Though Claire never ended up giving him the ring, Shroyer, 20, says her advice to “never settle” is the “gem” she passed down to him. “That’s what lives on in Kevin, in the older version now that we know that she’s gone,” he shares, adding that she was just as important a parental figure as Jack was.

“That was kind of the Jack in her. What’s crushing about that is it coincides with the philosophy of what Kevin has gotten from Jack to work hard,” he says. “When his dad dies, he has this weight to live up to these things and wants to be what his dad wanted him to be. The idea of ‘never settle’ actually likely added weight to him as well and part of the weight that brought Kevin down in his growing years.”

And Hartley agrees. “He is who he is because of who his father was, and the way he chooses to remember his father,” he says.

Ron Batzdorff/NBC
Ron Batzdorff/NBC

As for seeing more of Sophie in Kevin’s storylines, Hartley and Shroyer tease that she’s an important part of his life.

“Kevin really is a different person than he was. The regret that he has is the timing issue. If they met last year, they probably would’ve made it. But that’s just not what happened,” Hartley says.

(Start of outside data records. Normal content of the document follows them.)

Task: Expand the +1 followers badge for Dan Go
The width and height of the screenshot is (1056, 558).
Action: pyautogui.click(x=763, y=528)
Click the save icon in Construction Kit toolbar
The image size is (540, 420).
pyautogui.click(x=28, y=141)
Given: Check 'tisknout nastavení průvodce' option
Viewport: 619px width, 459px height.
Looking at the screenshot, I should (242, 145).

“[In this episode], you get to go back and see how much Sophie impacted him. It’s going to make a lot more sense when the show is done and when you look back,” Shroyer says. “Sophie is Kevin’s world, clearly even still when they’re older. From my perspective as teen Kevin, Sophie is his girl, the one. The fact that they separated is terrible and whether they end up together? I totally root for it.”

At the end of the episode, Kevin is in a bit of a post-Madison conundrum and Randall is spiraling due to his stubbornness to see a therapist, so they decide to retreat to the Pearson family cabin. Upon inviting Kate over the phone, she hints to her brothers that her marriage is on the brink of imploding.

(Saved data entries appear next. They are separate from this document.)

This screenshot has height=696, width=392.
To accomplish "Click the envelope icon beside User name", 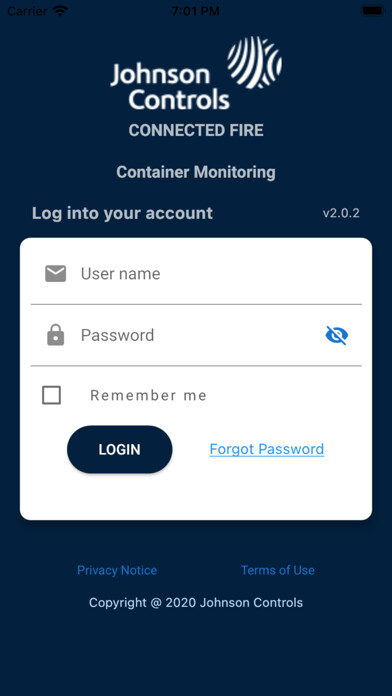I will 55,274.
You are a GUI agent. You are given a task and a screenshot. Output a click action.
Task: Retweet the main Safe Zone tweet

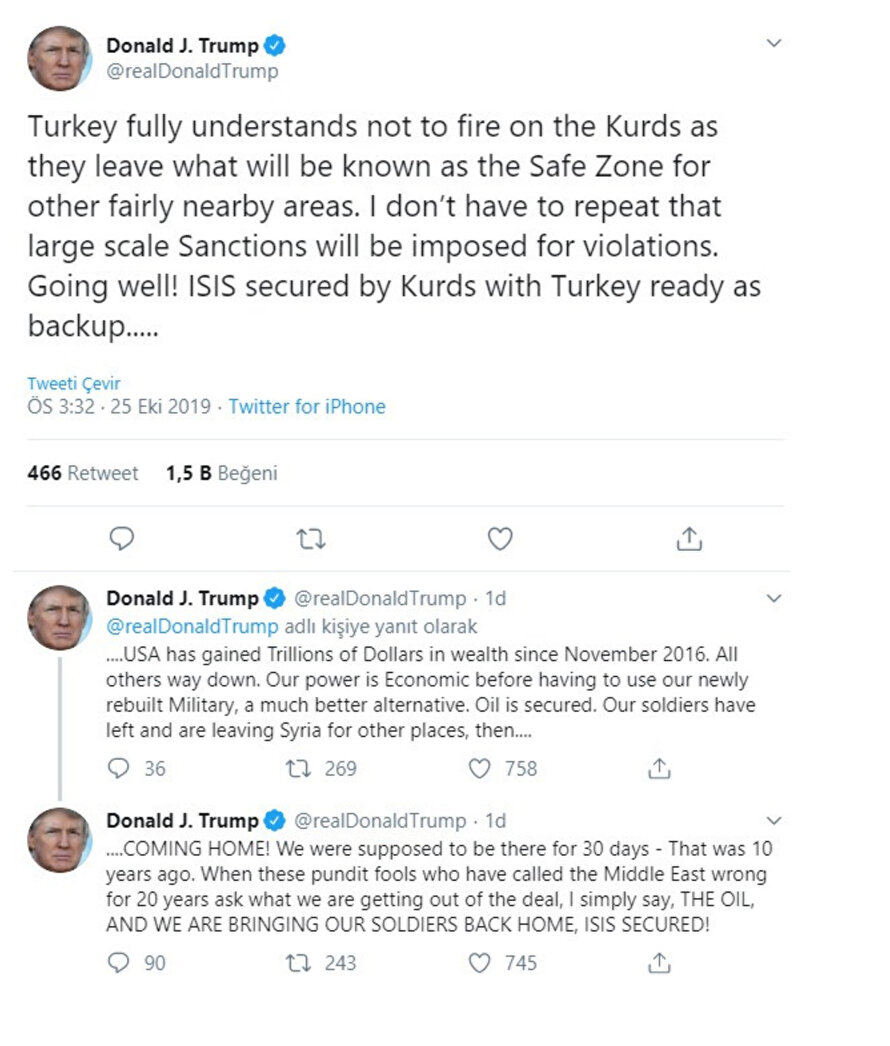click(311, 539)
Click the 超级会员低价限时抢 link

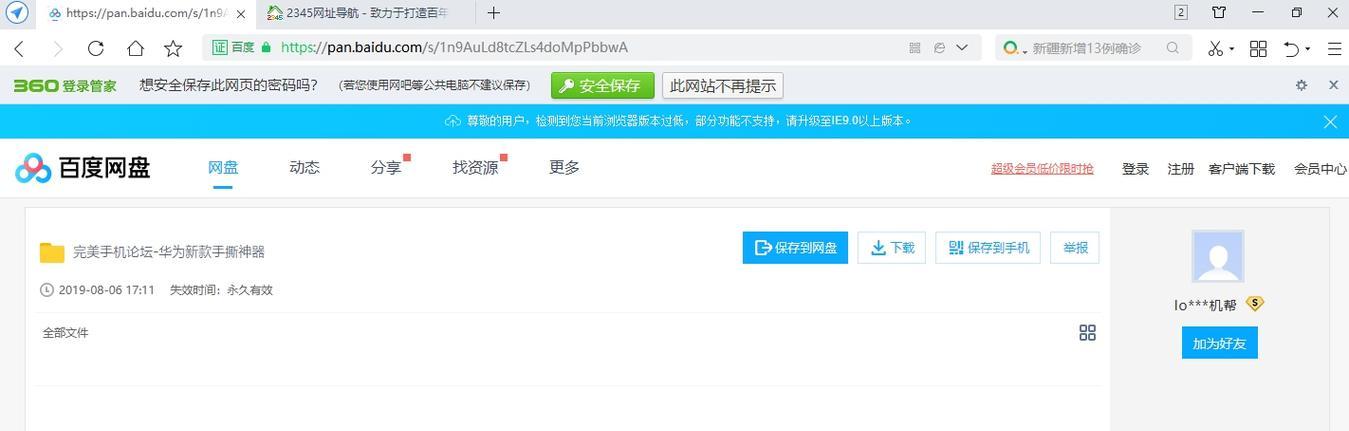1042,169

While the cliffhanger will undoubtedly leave audiences waiting with bated breath, Hartley has been containing his excitement over the upcoming Kate-focused episode, which he directed.

Ron Batzdorff/NBC
Ron Batzdorff/NBC

“My whole life I’ve been surrounded by women — my mom, my aunt, my sisters and my daughter — so for me to [direct] an episode that is female-centric, around this woman and their relationship with her mother and her ex-boyfriend and how that affected her life and the relationship with her son and husband, it was really special,” he shares.

“I took a lot of pride in the fact that I was given that episode because, obviously I’m not a woman, but that was really humbling that they trusted me with the episode. I thought, ‘Wow that’s really cool.’ It could’ve just been a coincidence, but I’m going to think of it as they were like, ‘Justin would be perfect for this particular episode.’ It was great,” Hartley says.

This Is Us airs Tuesdays (9 p.m. ET) on NBC.